One of my favorite guiding memories happens to be with my favorite clients, a talented, generational trio from the East. They had fished with Ryan Steen (a fellow BRO guide) and me for a few years now and pike were at the top of their list this trip. Both our boats were lapping a back slough, and the guests were slinging 10-weights with steel leaders and homemade 8-inch flies. I had begun pulling away from the bank to row another lap when I saw Colby give the line a huge strip set. I though, “You should really put a bend in that rod.” He was in the front of my boat, and I quickly turn the boat to see what was going on up there. I was blown away by the fact that he physically couldn’t bend the rod! An epic fight ensued, and that pike ripped us both a new one. It was one of the best memories I have from my career, with my favorite clients and one of my favorite species
5. What is your most forgettable fly-fishing moment?
During my 2016 season on the Klickitat, my boat racked up over a half a dozen broken rods. Maybe I was cursed?
6. What do you love most about fly fishing?
It connects people from all walks of life and is the cheapest form of therapy I can recommend. You can lose yourself in it, and if you’re with others, share a wonderful day together.
7. What’s your favorite piece of gear and why?

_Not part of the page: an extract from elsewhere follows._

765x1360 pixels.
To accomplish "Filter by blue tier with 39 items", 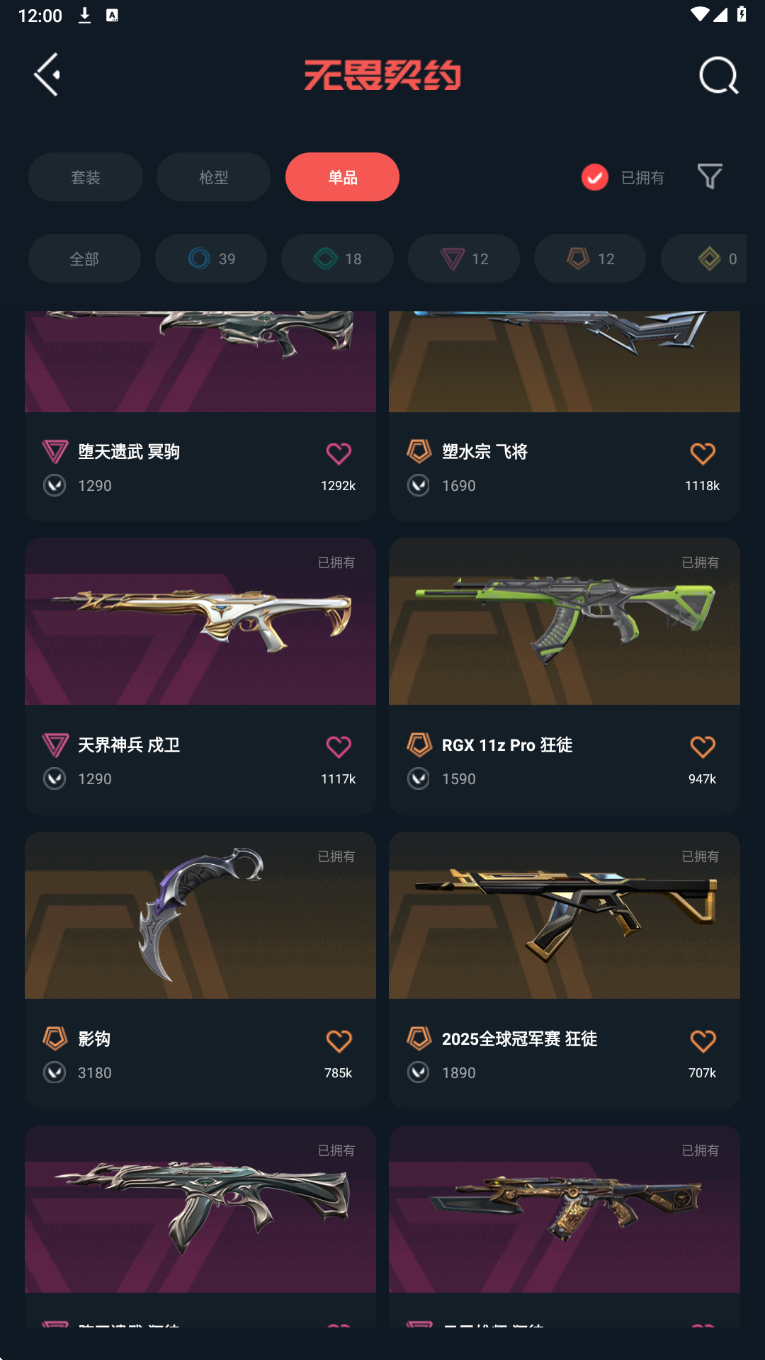I will click(x=211, y=259).
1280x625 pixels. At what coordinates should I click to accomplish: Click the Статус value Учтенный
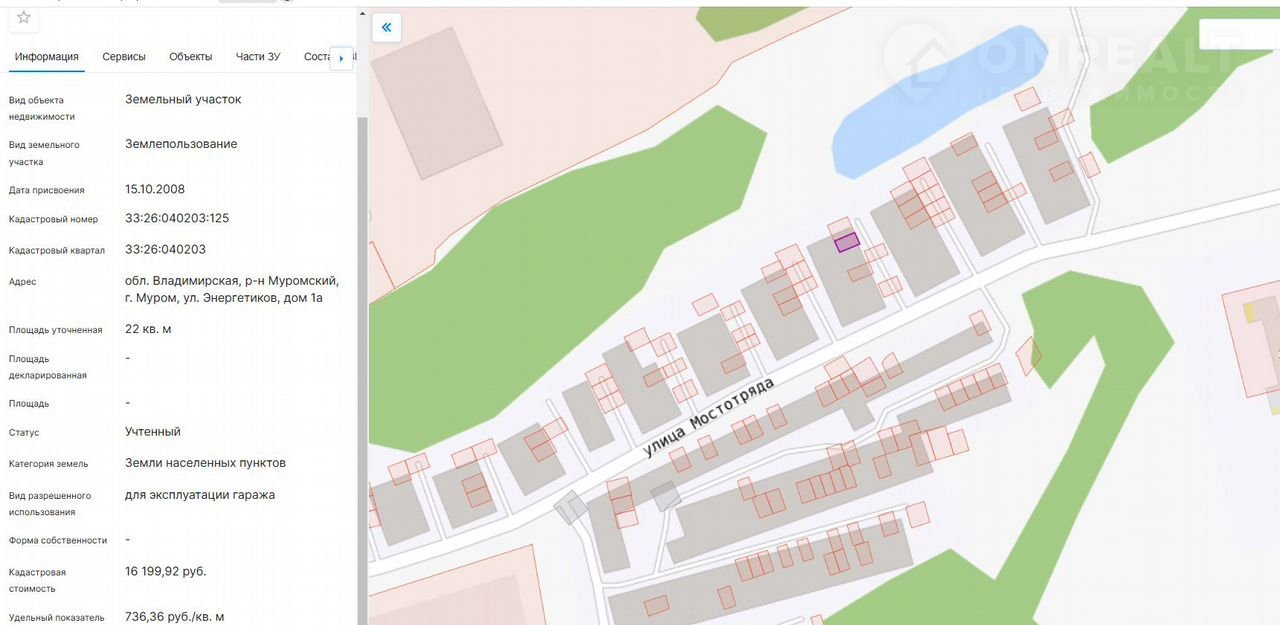tap(153, 432)

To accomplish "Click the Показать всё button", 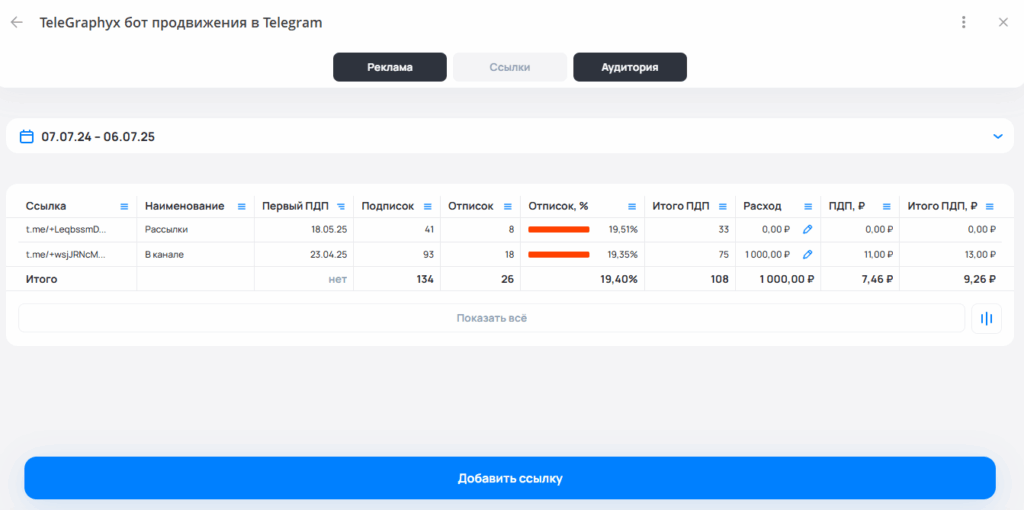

Currently, the Commando Heads from OPST, paired with a pink Lazer Line on my 5-weight Orvis Access (my favorite trout rod of all time). During my time in Washington, I was engulfed in all things swing. Now, being back on my home waters in Montana, I see streamer fishing and swinging in a whole new light!
8. What’s your go-to fly when nothing else is working?
It depends on the time of year. Some general stand-bys in my boat include Chubby Chernobyls and variations on the San Juan Worm. I’m a protégé of John Herzer, for sure.
9. What was your favorite fly-fishing trip?
Fishing for tarpon in the Everglades. Being a native Montanan, the ‘Glades felt made me feel as if I was on another planet. It took me completely out of my comfort zone and kicked my ass. I’m very grateful to have had that opportunity . . . and I’ll be back.
10. How do you define the difference between someone who loves fly fishing and a true trout bum?
Those who love fishing will travel when they can to fish. A trout bum? I know I’m a trout bum. I’ve lived in my car for seasons while trying to guide somewhere new, gone weeks without a real shower, and that won’t ever change. I’ve based my career and life around the sport, and I’m not in it for the “Benjamins.” And even after years in the industry, on my day off, you will find me on the water. But no matter what fishing camp you are in, we are all in it together.